Where Does Wisdom Come From?

This year in our Sunday School lessons we are going through the books of James and Proverbs to look at the Practical Living from God’s Word.  What is located below are the high level points we discussed this week.  Please use this tool to follow up with your teens and see how they plan to apply this to their life.

James 3:13-18

 

One of the markers for success that the world puts out there is wisdom.  By what means is wisdom decided.

We just discussed the power of the tongue last week.  Here we are this week talking about where wisdom comes from and what it should look like.  The tongue flows from out of the heart and wisdom comes from the heart as well.  This makes this week’s lesson extremely important in helping us learn how to live with wisdom which in turn will help us speak with wisdom.

I.          The Mark of Wisdom is found in Good Conduct and Gentleness (13 & 15)

A.        According to this passage it becomes obvious as to whether something is God’s wisdom or the world’s wisdom.

B.        Contrast the way the world’s wisdom would have played out in the life of Christ.

C.        Compare that with the way Christ responded.

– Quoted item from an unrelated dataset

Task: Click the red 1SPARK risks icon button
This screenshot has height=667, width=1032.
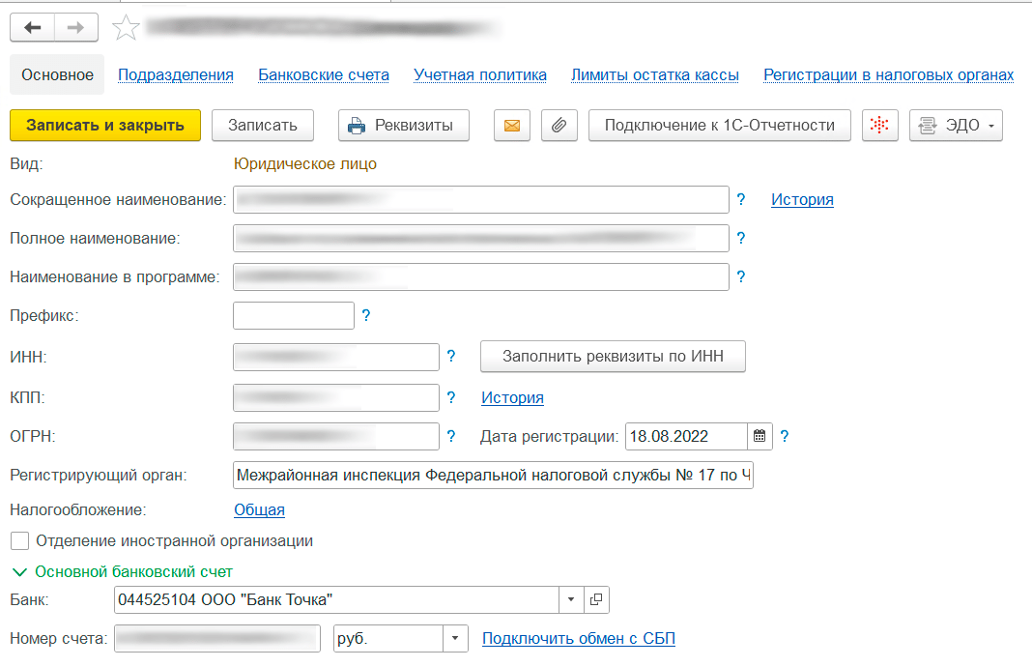Action: (x=879, y=126)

D.        Because the world has turned from God, it has lost its wisdom. Every increase in man’s knowledge only magnifies the problems. “The fear of the Lord is the beginning of wisdom; and the knowledge of the holy is understanding” (Prov. 9:10). “There is no fear of God before their eyes” (Rom. 3:18).

But this false wisdom has another source: it is “sensual,” that is, it is “natural.” The Greek word is psukikos, which comes from the Greek word psuke meaning “life,” or “soul.” Our English word “psychology” is derived from it. In 1 Corinthians 2:14; 15:44, 46, psukikos is translated “natural,” referring to the opposite of “spiritual.” In Jude 19 it is translated “sensual.” The main idea seems to be that of man’s fallen nature as opposed to the new nature given by God. There is a wisdom that gets its origin in man’s nature totally apart from the Spirit of God.[1]

E.         In contrast to the wisdom that is earthly, sensual, and devilish, James describes a “wisdom that is from above” (James 3:17). “Every good gift and every perfect gift is from above” (James 1:17). The Christian looks up to heaven for all that he needs. His citizenship is in heaven (Phil. 3:20), just as his Father is in heaven (Matt. 6:9). His treasures are in heaven, not on earth (Matt. 6:19ff). He was born from above (John 3:1–7) when he trusted Jesus Christ. The believer’s home is in heaven (John 14:1–6) and his hope is in heaven. He sets his affection and attention on things above, not on earthly things (Col. 3:1–4).[2]

 

II.        Evidence of False Wisdom (13-14)

A.        Envy (14)

1.         This is basically an ego trip.

2.         Taking care of yourself first.

3.         This can even show up in being overly spiritual.  (I used to love being the devout Christian)

B.        Selfish Ambition (14b)

1.         This term is actually used in the Greek to describe a politician seeking votes.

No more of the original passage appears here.